“Bisogna difendere la posizione dei 21 dipendenti del settore del verde pubblico”. Così Michele Mangiafico, leader del movimento politico Civico 4, che ricostruisce la vicenda relativa all’appalto per la manutenzione del verde pubblico comunale e richiama l’attenzione sulla tutela dei lavoratori coinvolti.

Dopo la rielezione del giugno 2023, spiega Mangiafico, il sindaco aveva annunciato la volontà di rivedere il servizio del verde pubblico, fino ad allora suddiviso in cinque lotti, ciascuno gestito da una diversa ditta appaltatrice, con scadenza fissata al 30 aprile 2024. Nonostante non risultassero contestazioni formali da parte dell’Amministrazione comunale nel periodo precedente alla scadenza, non è stata disposta alcuna proroga tecnica. Il 22 aprile 2024 è stata quindi indetta una gara aperta.

“Il raggruppamento temporaneo di imprese risultato vincitore, che aveva presentato un ribasso del 43,87%, non è stato inizialmente in grado di produrre tutta la documentazione richiesta. È stato attivato un soccorso istruttorio e, nelle more, il servizio è stato affidato tramite trattativa diretta a una delle due ditte componenti dell’RTI aggiudicataria. – ancora il leader del movimento – Con determina n. 2974 del 1° luglio 2024, l’Amministrazione ha formalmente aggiudicato l’appalto al raggruppamento temporaneo di imprese, giudicando congrua l’offerta presentata. Tuttavia, l’azienda seconda classificata — una delle cinque che avevano precedentemente gestito il servizio senza rilievi — ha presentato ricorso al Tribunale Amministrativo Regionale per la Sicilia (TAR). Il 20 novembre 2024 il TAR ha accolto il ricorso, invitando il Comune ad annullare gli atti, ritenendo che l’offerta del raggruppamento vincitore non fosse congrua e che lo stesso avrebbe dovuto essere escluso. Con determina dirigenziale n. 197 del 22 gennaio 2025, l’Amministrazione ha preso atto della sentenza, riavviando la verifica dell’anomalia dell’offerta e le verifiche documentali sulla seconda classificata, garantendo nel frattempo la continuità del servizio sempre con l’azienda originariamente aggiudicataria. Poi ha proceduto a confermare una seconda volta la RTI attraverso una rimodulazione dell’offerta nuovamente contestata e nuovamente oggetto di sentenza che ha visto il Comune soccombente. Un disastro”
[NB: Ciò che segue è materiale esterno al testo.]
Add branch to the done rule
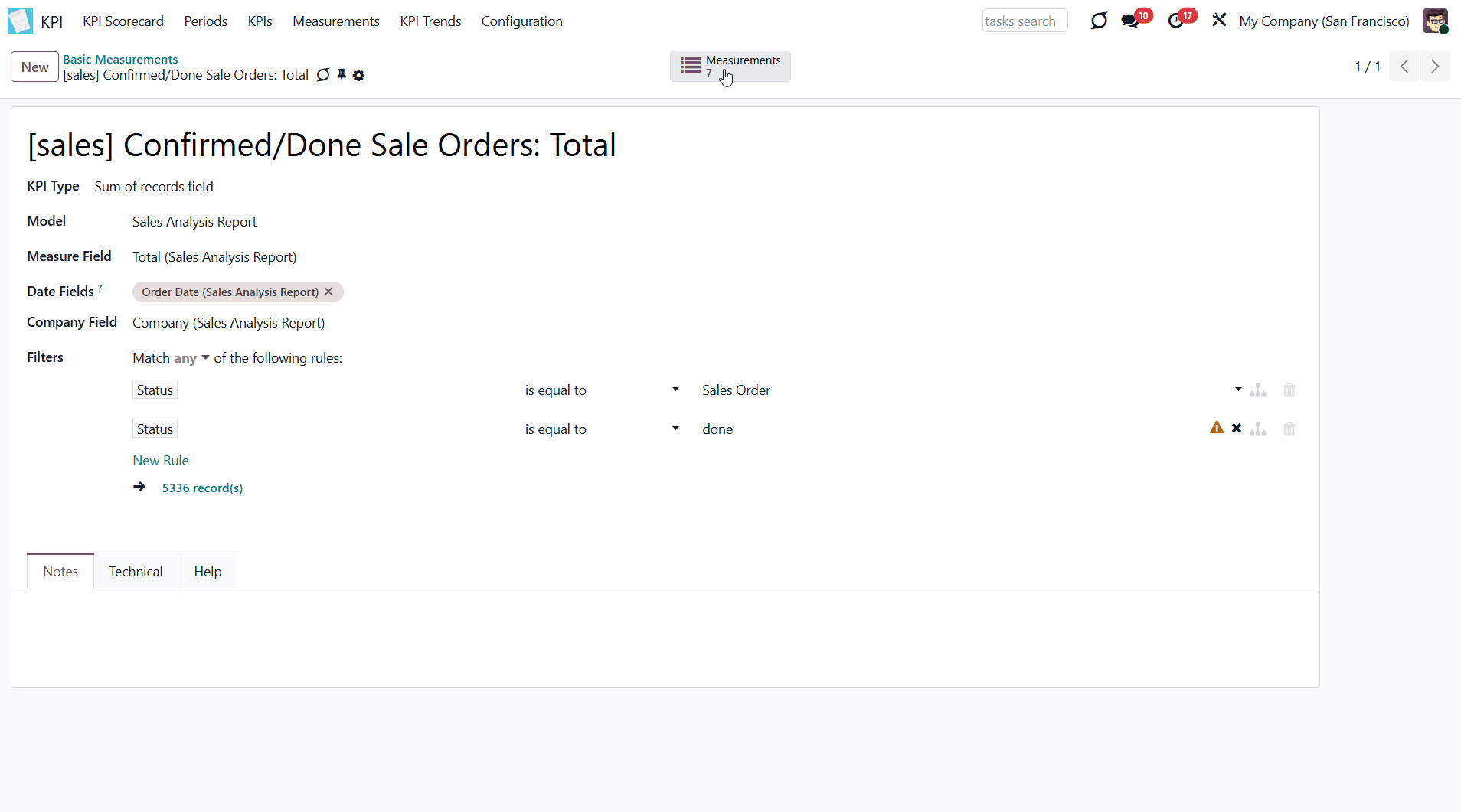Viewport: 1461px width, 812px height. tap(1258, 429)
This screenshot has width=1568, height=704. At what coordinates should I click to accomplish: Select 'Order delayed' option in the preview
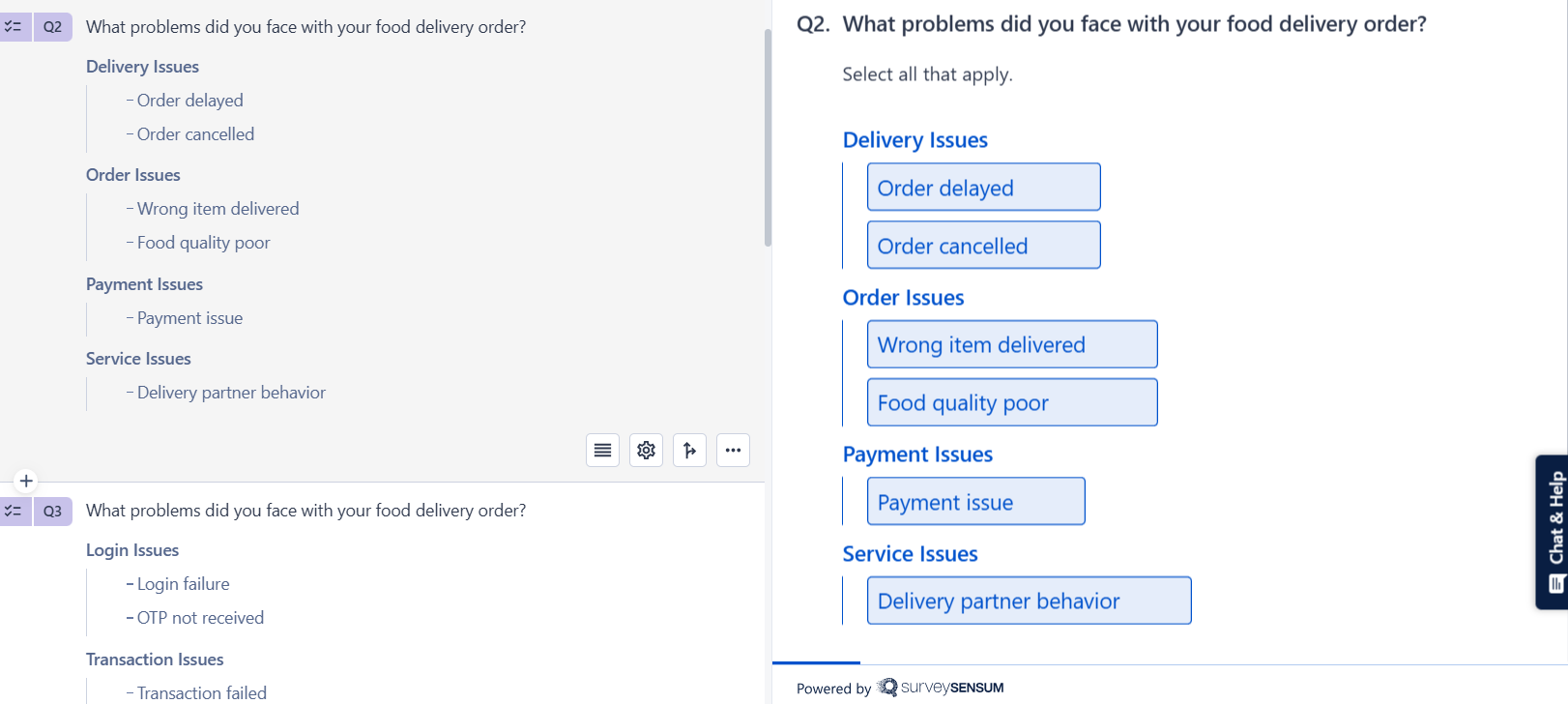(x=983, y=188)
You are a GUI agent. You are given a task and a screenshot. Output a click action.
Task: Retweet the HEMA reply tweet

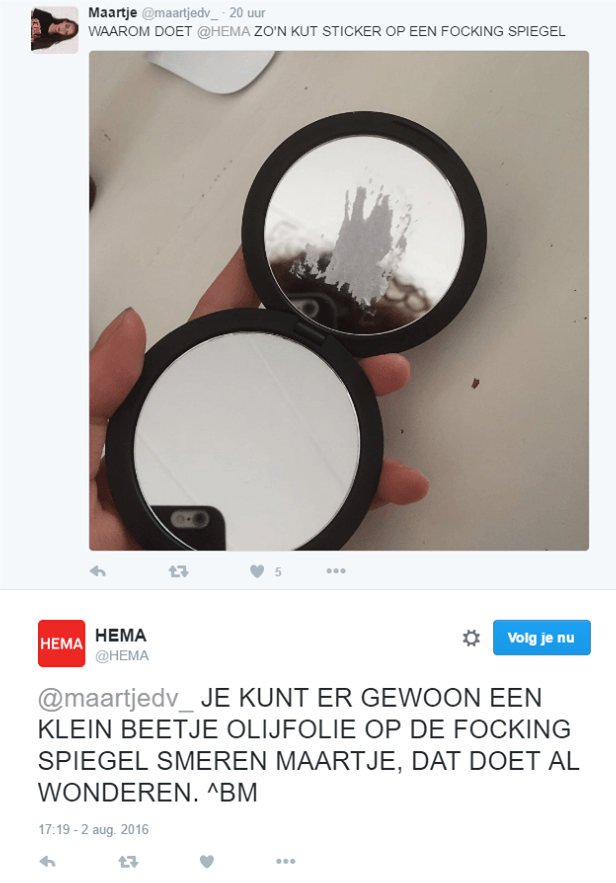(128, 861)
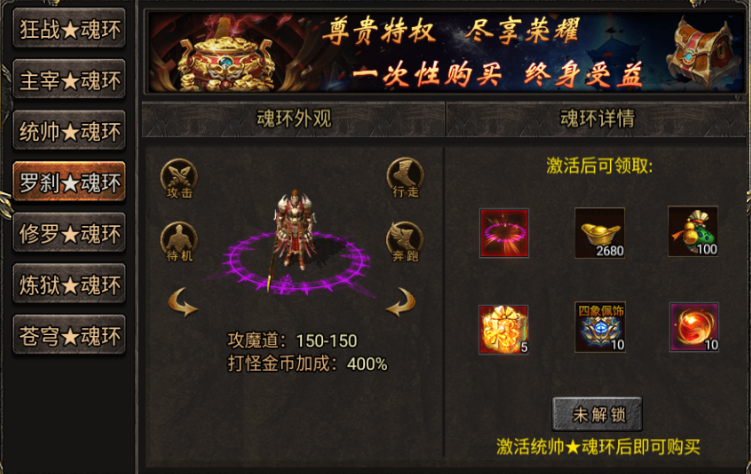
Task: Click the red orb reward item
Action: pos(694,327)
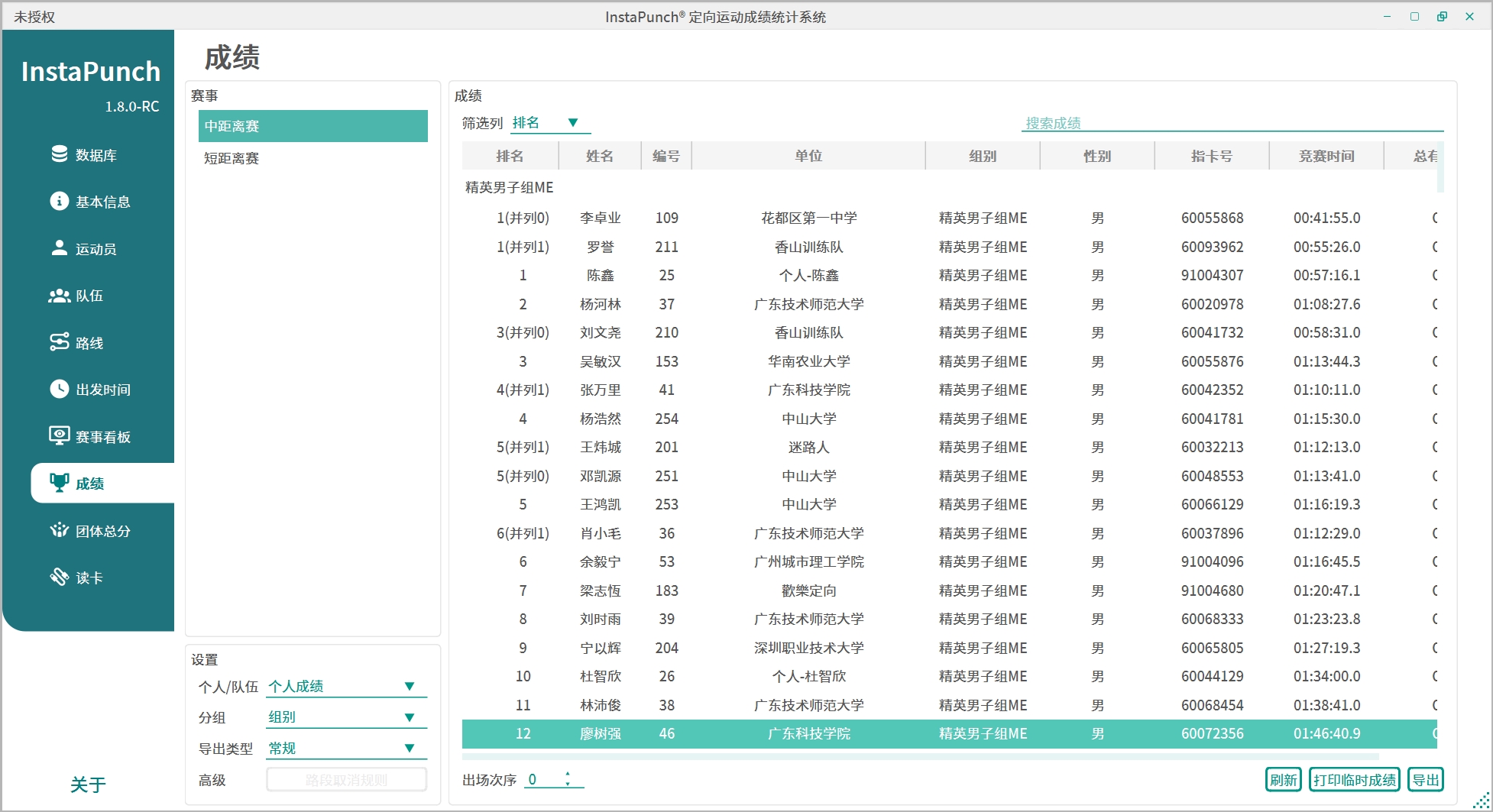
Task: Open event board monitor icon 赛事看板
Action: [60, 436]
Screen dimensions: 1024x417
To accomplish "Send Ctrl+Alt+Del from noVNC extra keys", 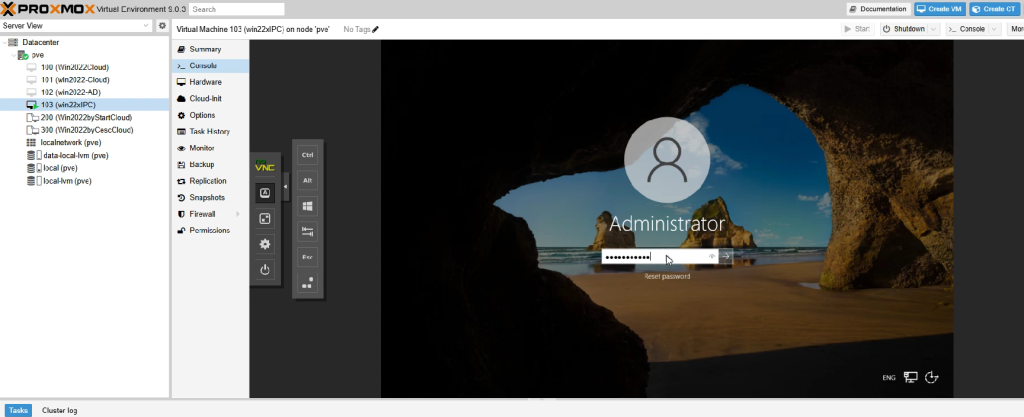I will [308, 283].
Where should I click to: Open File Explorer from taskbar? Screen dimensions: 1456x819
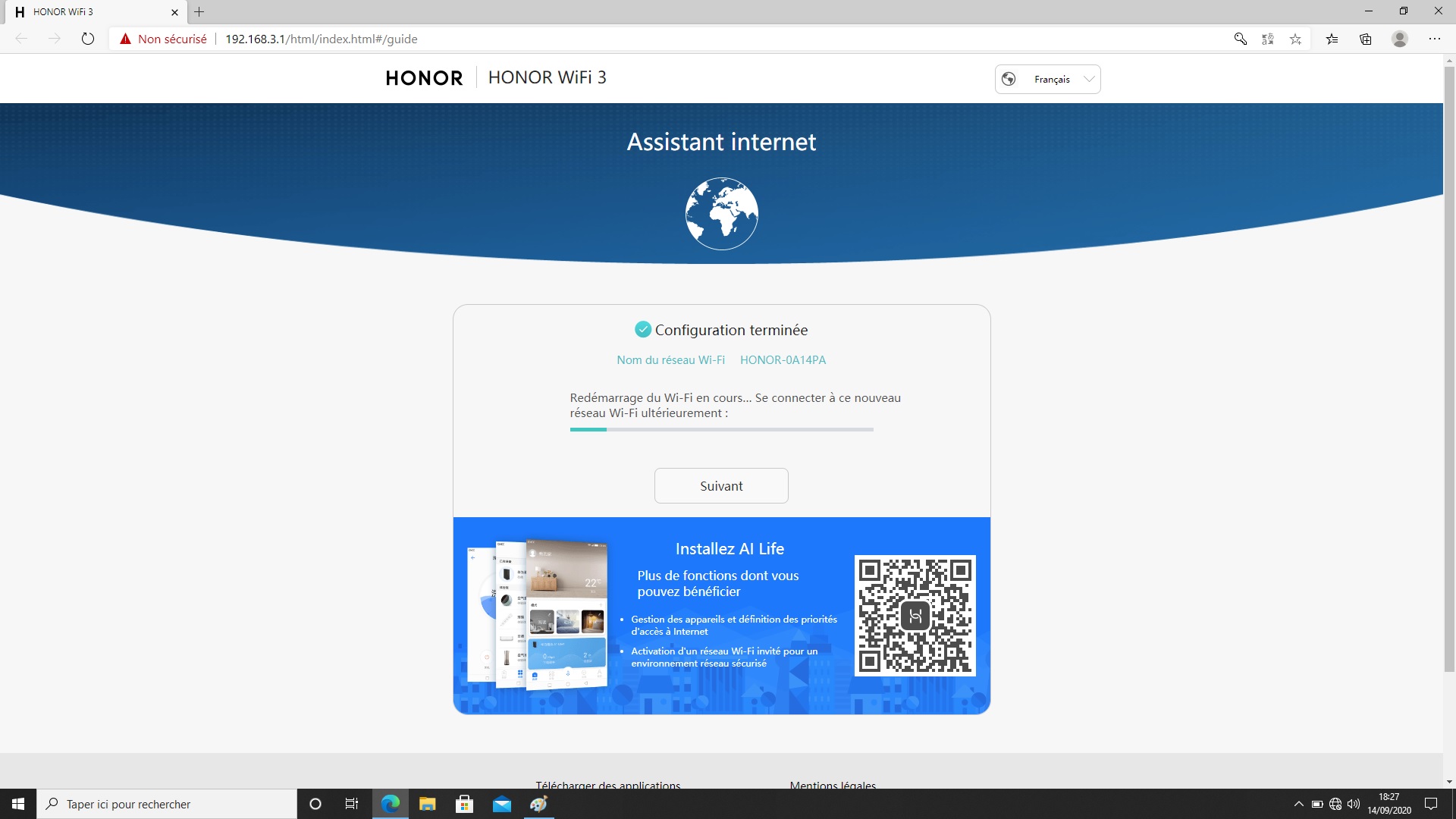(428, 804)
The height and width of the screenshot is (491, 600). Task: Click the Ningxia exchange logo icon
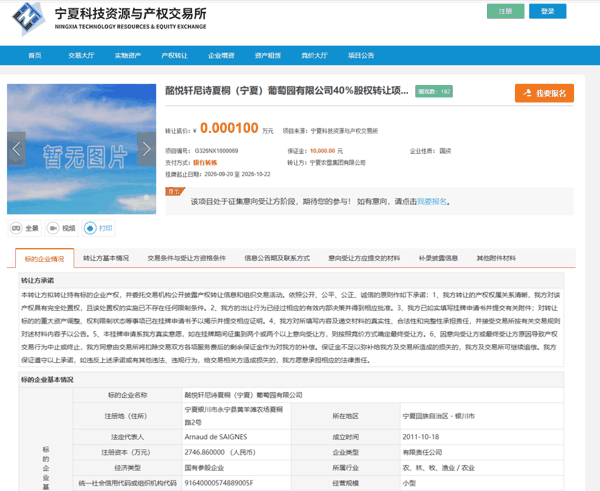(x=29, y=18)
Nel corso dell’anno e mezzo di pessima gestione, sottolinea Mangiafico, la qualità del servizio sarebbe stata condizionata dal forte ribasso economico, con ripercussioni sulle prestazioni e sulle condizioni dei lavoratori. Le segnalazioni dei cittadini, anziché diminuire, sarebbero aumentate in diverse zone della città — da via Pasquale Midolo a via Giarre, da piazza Antonino Munafò a via Carabelli, dall’area dei Calafatari a via Cultrera, dalla piazzetta del villaggio Miano fino alla rotatoria di viale Scala Greca angolo via Nassiriya — come documentato anche attraverso la piattaforma civica 96100lab.

Mangiafico entra quindi nel merito della gestione dell’appalto: “La RTI che ha gestito l’appalto attraverso un’offerta anomala fino al doppio pronunciamento della giustizia amministrativa si chiama Technical Services – Flora 2014 (quest’ultima era l’azienda che pagava i lavoratori). Il Comune ha difeso a spada tratta l’aggiudicazione a questa RTI finché Verdidea non è subentrata definitivamente. Ma la ditta uscente non ha pagato lo stipendio di gennaio, i sette giorni lavorati di febbraio, ferie, permessi e ROL maturati, né il TFR”.

Al centro della denuncia politica vi è dunque la condizione dei 21 dipendenti del settore, che rischiano di subire le conseguenze economiche e occupazionali della vicenda amministrativa. “Ancora una volta la posizione dei lavoratori viene in secondo piano e questo è inaccettabile”, conclude Mangiafico, chiedendo che l’Amministrazione intervenga con urgenza anche sostituendosi alla ditta debitrice e rivalendosi su di essa.